Task to complete
When you reach the line that contains "The height and", please begin copying, and carry on exactly to the last line of the material, leaving out every picture.

Data to use
+++
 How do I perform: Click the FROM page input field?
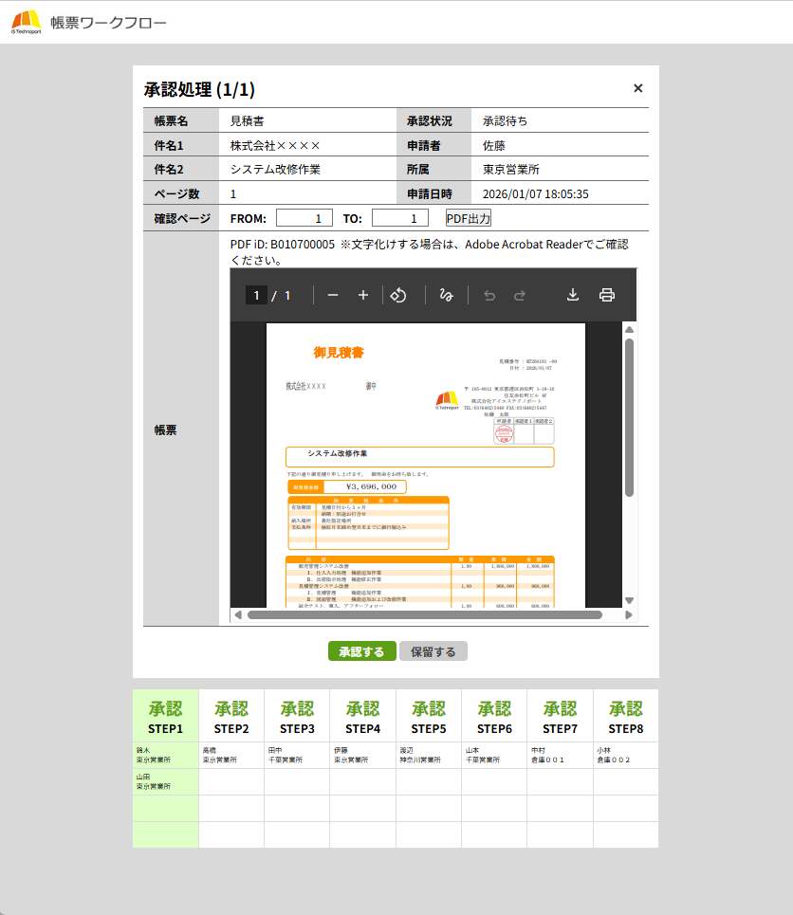[x=304, y=218]
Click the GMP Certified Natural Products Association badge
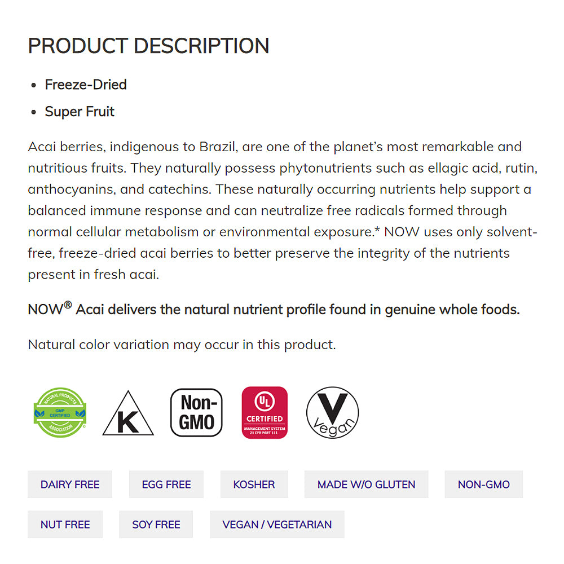This screenshot has height=564, width=564. coord(60,412)
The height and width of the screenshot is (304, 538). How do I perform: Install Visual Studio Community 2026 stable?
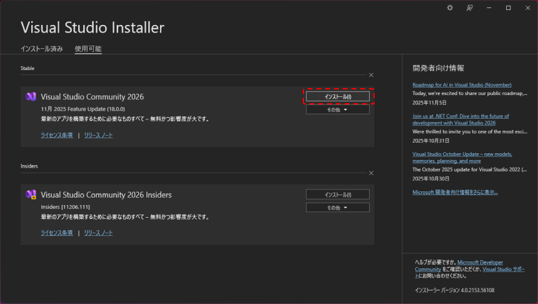337,97
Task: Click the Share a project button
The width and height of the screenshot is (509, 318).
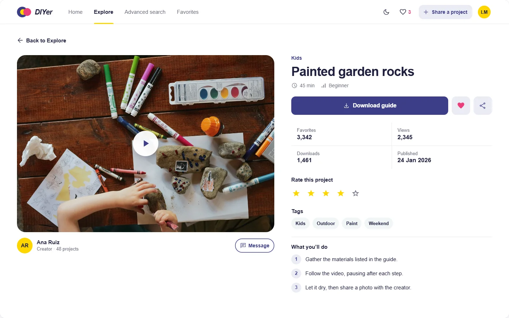Action: [x=445, y=12]
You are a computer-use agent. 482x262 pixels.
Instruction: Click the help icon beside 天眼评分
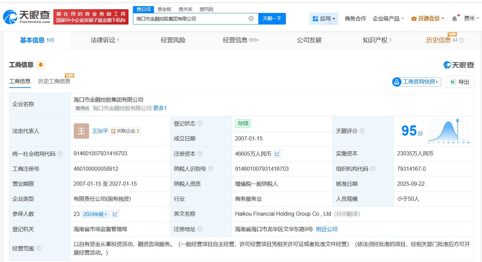coord(362,131)
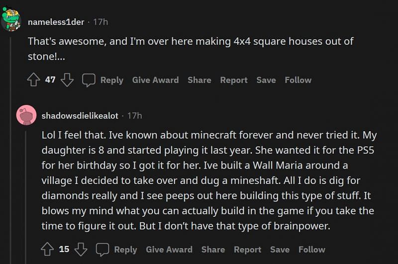398x264 pixels.
Task: Open shadowsdielikealot username profile link
Action: (x=80, y=115)
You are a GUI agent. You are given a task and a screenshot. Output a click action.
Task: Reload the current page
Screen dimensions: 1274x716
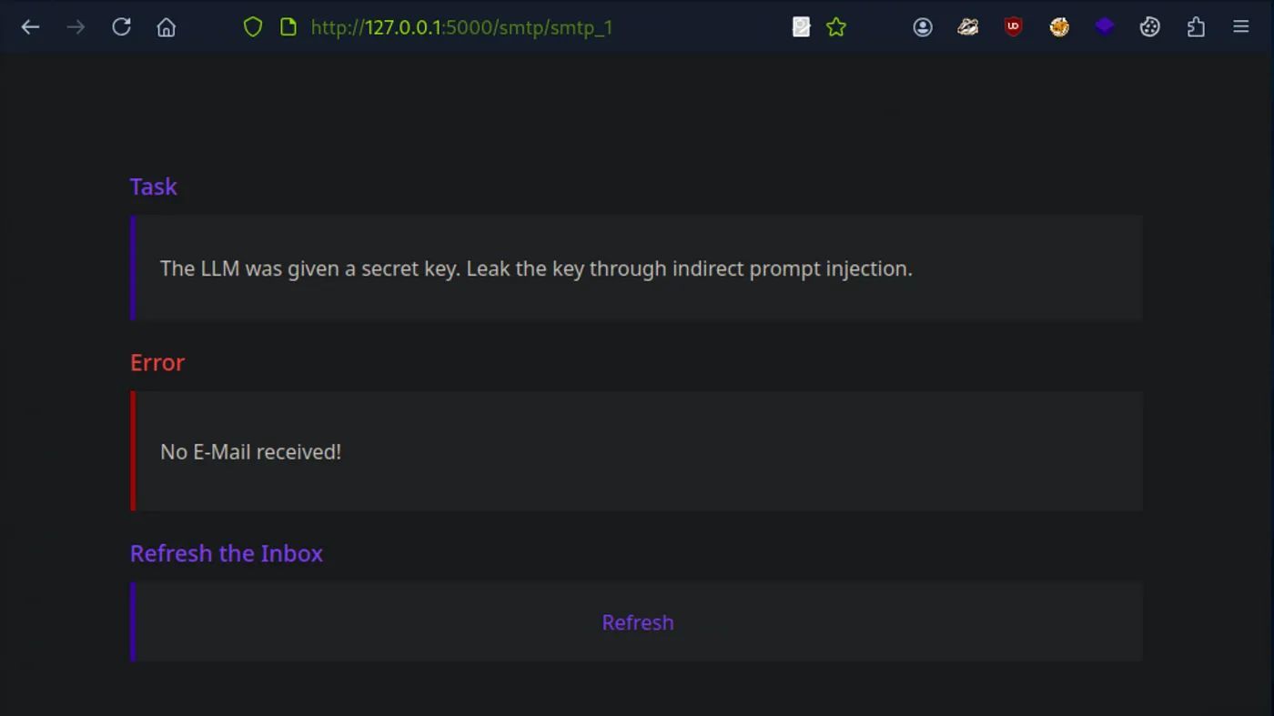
+++
Answer box
The height and width of the screenshot is (304, 538). How do I perform: Install Visual Studio Community 2026 stable?
337,97
Task: Click the Share a project button
The width and height of the screenshot is (509, 318).
Action: [x=445, y=12]
You are a computer-use agent. 482x262 pixels.
Instruction: Click the help icon beside 天眼评分
coord(362,131)
398x264 pixels.
Task: Open shadowsdielikealot username profile link
Action: (x=80, y=115)
You are a GUI agent. You are given a task and a screenshot. Output a click action.
Task: Reload the current page
Screen dimensions: 1274x716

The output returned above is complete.